*Testo della pagina*.

>>>>

Barrio Santa Cruz

Barrio Santa Cruz, insieme al quartiere di San Bartolomé, componeva la “Juderia”, il ghetto ebraico di Siviglia. Qui, dopo la Reconquista del XIII secolo, si era formata una delle più grandi comunità ebraiche della Spagna. Il quartiere cambiò caratteristiche a seguito della cacciata degli ebrei sefarditi nel 1483.

Il quartiere è anche uno dei più ricchi di fascino e le sue strade attirano tutti i visitatori. Uno dei motivi principali è dovuto all’Alcazar, l’antico forte islamico trasformato in residenza reale da Pietro I di Castiglia. Attraversando la Puerta del Leon si accede ai bellissimi giardini interni.

In Barrio Santa Cruz si trovano anche l’imponente Cattedrale, sorta sul terreno dell’antica moschea Aljama, della quale conserva il minareto, oggi campanile della Giralda. Con i suoi 70 metri di altezza la Giralda domina sulla città, e la statua che vi è posta in cima indicherà la direzione del vento.

<<<<

Dati raccolti

>>>>

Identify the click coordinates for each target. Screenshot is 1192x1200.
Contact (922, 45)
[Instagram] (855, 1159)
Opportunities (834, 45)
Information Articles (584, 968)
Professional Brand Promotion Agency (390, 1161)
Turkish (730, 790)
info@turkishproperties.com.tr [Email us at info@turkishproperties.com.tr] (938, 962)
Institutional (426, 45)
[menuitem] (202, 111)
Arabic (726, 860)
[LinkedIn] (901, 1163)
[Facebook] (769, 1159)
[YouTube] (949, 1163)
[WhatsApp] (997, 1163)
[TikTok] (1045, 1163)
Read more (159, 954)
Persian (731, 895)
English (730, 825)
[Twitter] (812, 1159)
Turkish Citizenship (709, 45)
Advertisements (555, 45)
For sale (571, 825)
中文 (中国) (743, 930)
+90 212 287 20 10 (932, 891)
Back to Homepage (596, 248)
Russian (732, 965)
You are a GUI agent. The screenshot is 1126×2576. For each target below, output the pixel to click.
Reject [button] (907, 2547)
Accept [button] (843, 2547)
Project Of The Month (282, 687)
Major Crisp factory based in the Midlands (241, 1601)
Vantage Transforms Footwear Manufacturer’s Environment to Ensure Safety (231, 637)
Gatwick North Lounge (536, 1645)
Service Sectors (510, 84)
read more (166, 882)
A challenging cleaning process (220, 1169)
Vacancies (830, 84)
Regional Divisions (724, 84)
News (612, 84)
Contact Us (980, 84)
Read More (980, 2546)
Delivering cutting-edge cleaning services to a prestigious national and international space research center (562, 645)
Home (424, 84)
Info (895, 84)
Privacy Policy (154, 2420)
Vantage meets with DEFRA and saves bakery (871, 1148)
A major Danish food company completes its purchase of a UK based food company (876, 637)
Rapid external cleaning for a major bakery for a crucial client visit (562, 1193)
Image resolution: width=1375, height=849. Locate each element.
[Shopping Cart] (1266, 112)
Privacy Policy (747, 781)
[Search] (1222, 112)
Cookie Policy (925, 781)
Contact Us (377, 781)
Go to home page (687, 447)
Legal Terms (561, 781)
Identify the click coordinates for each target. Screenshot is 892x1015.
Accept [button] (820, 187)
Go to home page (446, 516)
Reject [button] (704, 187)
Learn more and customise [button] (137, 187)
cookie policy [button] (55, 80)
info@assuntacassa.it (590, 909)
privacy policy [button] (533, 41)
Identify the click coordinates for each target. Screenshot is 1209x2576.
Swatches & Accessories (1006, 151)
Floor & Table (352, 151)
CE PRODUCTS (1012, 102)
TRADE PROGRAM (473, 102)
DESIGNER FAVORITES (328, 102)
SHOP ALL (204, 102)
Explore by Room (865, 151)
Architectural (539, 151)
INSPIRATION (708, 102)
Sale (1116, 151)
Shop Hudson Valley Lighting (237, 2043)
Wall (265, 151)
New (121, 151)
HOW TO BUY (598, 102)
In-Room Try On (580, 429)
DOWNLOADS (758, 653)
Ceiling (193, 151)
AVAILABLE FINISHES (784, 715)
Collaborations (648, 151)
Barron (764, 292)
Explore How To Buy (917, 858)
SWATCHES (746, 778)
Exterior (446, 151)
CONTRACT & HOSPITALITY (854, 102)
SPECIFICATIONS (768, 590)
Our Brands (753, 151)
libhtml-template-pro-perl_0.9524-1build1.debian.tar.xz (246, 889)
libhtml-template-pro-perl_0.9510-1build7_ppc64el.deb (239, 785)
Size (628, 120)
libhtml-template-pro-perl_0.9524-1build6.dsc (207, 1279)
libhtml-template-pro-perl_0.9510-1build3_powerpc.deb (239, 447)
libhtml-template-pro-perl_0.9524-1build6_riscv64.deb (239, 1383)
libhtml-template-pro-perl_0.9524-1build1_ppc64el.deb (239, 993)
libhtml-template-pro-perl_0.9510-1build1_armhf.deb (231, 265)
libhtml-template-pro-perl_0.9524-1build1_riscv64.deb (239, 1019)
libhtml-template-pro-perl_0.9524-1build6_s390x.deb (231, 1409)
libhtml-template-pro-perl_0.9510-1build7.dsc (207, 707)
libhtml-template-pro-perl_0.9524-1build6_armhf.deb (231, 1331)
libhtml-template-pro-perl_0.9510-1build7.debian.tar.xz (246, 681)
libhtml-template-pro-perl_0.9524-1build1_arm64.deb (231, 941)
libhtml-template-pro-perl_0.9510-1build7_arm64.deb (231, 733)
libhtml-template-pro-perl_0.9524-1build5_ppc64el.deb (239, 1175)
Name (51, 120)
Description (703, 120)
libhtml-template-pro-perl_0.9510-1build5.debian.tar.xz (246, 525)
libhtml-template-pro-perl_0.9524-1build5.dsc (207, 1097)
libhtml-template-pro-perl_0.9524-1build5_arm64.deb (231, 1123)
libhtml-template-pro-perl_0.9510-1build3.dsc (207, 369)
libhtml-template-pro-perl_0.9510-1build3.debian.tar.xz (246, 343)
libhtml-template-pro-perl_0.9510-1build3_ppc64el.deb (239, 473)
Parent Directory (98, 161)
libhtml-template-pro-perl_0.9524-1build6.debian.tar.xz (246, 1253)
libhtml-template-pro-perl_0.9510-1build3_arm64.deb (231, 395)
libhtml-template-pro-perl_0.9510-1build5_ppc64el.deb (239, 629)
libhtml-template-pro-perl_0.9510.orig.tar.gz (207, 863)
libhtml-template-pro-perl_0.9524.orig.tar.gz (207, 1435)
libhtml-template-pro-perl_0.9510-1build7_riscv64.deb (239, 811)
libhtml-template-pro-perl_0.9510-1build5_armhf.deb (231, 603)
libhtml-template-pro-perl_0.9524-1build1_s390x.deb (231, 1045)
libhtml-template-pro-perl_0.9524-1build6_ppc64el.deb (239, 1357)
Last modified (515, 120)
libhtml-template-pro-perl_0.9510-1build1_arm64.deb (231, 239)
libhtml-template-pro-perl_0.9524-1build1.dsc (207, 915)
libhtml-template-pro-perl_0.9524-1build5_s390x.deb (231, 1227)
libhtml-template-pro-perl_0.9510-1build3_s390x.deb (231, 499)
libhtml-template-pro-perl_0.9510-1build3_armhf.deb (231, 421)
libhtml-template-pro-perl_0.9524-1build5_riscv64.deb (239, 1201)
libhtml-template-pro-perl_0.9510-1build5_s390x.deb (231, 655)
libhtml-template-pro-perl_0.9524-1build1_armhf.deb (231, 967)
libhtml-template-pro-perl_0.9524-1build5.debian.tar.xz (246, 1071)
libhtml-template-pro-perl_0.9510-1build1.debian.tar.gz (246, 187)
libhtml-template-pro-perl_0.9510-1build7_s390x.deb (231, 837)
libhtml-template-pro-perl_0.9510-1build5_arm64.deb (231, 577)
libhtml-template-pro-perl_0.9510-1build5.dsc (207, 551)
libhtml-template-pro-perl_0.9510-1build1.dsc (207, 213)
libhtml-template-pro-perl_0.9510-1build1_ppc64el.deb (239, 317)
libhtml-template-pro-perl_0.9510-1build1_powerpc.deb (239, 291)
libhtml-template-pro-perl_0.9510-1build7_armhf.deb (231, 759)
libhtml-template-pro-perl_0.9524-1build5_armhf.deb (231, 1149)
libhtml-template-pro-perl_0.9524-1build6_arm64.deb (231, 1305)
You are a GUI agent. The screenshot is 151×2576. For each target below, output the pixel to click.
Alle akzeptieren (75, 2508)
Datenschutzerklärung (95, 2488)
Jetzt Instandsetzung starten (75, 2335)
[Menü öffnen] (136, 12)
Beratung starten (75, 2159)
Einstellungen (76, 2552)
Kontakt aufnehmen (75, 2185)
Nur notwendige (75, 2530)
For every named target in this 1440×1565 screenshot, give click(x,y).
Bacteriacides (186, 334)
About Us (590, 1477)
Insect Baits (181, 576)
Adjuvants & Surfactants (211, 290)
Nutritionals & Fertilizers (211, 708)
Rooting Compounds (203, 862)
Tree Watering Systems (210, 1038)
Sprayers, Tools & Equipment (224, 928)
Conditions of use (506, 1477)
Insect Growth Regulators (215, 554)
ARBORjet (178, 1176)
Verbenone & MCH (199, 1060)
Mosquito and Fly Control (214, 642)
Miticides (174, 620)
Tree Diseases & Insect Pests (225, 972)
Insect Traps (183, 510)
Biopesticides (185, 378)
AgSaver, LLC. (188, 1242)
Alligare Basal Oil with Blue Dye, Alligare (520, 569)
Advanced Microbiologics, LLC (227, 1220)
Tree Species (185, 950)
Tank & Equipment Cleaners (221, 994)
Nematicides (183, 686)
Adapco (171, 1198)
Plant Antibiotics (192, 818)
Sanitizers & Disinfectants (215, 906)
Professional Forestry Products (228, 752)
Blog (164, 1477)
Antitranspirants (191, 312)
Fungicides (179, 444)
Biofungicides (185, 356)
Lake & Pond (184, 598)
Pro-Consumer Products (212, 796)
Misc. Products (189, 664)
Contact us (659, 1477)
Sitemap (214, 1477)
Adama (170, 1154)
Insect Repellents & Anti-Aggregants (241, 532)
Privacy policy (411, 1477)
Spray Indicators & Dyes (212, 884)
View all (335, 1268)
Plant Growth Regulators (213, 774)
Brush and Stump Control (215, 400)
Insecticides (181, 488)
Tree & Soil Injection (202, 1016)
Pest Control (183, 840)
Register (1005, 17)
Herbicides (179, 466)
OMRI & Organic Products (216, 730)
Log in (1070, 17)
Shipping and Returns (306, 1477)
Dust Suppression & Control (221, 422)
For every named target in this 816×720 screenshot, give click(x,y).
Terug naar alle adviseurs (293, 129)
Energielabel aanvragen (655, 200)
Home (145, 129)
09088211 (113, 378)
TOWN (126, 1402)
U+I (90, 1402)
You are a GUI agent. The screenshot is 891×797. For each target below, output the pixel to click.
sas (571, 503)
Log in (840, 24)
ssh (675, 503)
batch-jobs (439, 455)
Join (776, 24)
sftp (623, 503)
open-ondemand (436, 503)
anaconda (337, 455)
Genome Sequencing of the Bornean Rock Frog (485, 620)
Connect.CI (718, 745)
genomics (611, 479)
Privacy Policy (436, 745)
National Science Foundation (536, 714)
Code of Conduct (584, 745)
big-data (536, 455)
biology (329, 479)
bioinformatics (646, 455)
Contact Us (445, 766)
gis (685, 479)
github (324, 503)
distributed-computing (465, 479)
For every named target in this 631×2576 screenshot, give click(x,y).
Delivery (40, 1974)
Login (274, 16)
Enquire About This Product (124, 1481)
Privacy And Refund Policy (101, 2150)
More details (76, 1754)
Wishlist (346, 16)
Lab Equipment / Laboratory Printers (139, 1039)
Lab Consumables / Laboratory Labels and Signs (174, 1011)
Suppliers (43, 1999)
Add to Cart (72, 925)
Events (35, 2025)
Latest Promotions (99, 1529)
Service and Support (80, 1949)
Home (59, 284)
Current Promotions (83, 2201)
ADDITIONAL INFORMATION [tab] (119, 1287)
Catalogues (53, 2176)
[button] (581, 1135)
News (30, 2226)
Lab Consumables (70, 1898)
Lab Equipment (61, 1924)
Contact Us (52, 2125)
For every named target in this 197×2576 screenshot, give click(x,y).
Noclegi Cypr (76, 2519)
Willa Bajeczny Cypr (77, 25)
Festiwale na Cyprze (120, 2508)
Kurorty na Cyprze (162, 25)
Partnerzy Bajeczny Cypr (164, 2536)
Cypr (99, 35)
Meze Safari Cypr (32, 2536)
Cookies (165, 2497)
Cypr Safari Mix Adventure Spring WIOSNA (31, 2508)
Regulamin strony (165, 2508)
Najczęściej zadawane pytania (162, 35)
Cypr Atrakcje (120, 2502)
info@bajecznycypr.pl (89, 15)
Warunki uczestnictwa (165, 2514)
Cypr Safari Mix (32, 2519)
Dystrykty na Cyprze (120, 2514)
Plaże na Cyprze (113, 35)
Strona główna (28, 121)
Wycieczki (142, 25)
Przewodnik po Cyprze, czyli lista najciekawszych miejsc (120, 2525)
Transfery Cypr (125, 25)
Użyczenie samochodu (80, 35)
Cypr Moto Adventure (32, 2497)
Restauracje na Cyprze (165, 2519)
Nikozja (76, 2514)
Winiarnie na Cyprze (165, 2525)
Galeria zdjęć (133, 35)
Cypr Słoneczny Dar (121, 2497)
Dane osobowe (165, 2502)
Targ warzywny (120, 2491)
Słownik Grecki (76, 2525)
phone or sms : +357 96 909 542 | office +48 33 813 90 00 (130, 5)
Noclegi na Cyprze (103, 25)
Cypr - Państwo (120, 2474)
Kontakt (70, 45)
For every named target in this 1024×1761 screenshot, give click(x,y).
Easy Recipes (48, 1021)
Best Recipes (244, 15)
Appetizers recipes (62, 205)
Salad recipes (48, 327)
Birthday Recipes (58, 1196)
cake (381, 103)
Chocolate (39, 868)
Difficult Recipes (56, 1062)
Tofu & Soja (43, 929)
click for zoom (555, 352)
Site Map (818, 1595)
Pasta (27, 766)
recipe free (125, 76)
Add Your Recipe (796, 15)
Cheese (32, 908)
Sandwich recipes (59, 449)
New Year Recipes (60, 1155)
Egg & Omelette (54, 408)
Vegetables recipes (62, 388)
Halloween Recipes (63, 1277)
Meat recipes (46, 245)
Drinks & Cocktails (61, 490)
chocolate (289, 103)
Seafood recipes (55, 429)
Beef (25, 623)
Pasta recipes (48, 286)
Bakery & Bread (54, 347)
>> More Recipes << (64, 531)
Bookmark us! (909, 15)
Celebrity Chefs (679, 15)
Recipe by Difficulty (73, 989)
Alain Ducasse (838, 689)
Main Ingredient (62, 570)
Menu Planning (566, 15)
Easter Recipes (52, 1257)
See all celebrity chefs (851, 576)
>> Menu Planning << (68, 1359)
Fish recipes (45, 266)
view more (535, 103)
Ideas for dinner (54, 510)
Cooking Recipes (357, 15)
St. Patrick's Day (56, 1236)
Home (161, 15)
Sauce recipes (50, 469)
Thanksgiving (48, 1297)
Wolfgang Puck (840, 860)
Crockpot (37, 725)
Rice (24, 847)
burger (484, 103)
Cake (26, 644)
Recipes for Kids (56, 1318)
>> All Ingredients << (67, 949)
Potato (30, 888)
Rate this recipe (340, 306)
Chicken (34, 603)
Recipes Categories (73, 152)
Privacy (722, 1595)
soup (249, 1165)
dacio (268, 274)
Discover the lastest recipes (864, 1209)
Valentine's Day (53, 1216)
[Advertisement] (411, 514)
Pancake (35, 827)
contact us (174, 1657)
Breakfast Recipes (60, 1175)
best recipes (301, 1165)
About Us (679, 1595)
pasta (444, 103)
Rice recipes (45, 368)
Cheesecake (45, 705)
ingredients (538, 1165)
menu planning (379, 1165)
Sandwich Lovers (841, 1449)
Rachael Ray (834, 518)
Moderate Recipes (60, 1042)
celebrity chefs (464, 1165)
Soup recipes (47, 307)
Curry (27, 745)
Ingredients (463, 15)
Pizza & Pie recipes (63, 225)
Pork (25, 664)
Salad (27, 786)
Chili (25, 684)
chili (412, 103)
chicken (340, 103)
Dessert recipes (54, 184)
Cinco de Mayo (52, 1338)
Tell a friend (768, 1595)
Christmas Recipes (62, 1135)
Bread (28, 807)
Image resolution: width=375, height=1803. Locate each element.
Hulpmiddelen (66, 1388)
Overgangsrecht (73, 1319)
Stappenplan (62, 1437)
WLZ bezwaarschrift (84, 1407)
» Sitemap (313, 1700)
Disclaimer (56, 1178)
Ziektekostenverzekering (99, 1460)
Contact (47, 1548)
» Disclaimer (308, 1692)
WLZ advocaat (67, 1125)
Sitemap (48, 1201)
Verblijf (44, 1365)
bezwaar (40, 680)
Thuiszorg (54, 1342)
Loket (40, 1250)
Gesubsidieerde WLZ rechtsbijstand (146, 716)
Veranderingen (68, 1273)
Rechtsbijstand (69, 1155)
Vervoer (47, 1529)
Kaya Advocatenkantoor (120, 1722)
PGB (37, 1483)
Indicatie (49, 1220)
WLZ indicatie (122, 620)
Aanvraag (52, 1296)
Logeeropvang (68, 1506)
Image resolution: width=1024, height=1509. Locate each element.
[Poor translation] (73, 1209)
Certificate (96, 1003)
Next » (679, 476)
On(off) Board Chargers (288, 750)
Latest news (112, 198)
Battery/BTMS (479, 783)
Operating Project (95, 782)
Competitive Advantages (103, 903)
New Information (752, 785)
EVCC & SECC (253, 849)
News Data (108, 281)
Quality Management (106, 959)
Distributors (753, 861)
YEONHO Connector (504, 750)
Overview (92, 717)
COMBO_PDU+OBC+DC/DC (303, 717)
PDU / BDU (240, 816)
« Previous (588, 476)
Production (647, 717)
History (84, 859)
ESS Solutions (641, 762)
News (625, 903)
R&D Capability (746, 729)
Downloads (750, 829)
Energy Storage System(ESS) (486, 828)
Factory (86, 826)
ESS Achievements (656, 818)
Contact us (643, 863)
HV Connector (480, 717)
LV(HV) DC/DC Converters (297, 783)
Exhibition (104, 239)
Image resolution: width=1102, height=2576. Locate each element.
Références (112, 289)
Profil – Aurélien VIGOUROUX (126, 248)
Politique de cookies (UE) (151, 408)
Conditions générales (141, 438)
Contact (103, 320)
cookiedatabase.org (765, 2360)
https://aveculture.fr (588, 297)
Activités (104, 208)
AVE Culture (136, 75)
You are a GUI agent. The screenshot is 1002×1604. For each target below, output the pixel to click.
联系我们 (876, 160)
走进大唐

<<<<

*Consegna 1*. Ricopia il passo del testo sul Barrio Santa Cruz che comincia con "In Barrio Santa" e va avanti fino a "direzione del vento.".
*Consegna 2*. Quanti metri è alta la Giralda secondo il testo sul Barrio Santa Cruz?
*Consegna 3*. Continua il testo sul Barrio Santa Cruz dopo la sua ultima frase.

*Risposta 1*.
In Barrio Santa Cruz si trovano anche l’imponente Cattedrale, sorta sul terreno dell’antica moschea Aljama, della quale conserva il minareto, oggi campanile della Giralda. Con i suoi 70 metri di altezza la Giralda domina sulla città, e la statua che vi è posta in cima indicherà la direzione del vento.

*Risposta 2*. 70 metri.

*Risposta 3*.
Parte del quartiere è caratterizzato da edifici di stile barocco, dei quali bisogna menzionare l’Hospital de los Venerables Sacerdotes, situato nell’omonima piazza. L’antico edificio barocco è opera di Leonardo de Figueroa, e al suo interno custodisce preziosi dipinti di Valdés. In viale della Costituzione si trova invece la Parrocchia del Sacrario, una chiesa del XVII secolo dalle ricche decorazioni barocche.

Tra le viuzze del quartiere si potranno ammirare gli edifici storici di minore valore monumentale ma caratteristici per tipologia costruttiva. La visita può concludersi in Plaza de Santa Cruz, la più grande del quartiere, dove, fra le aiuole e il selciato, spicca la Croce de la Carrajeria, opera in ferro battuto della fine del XVII secolo.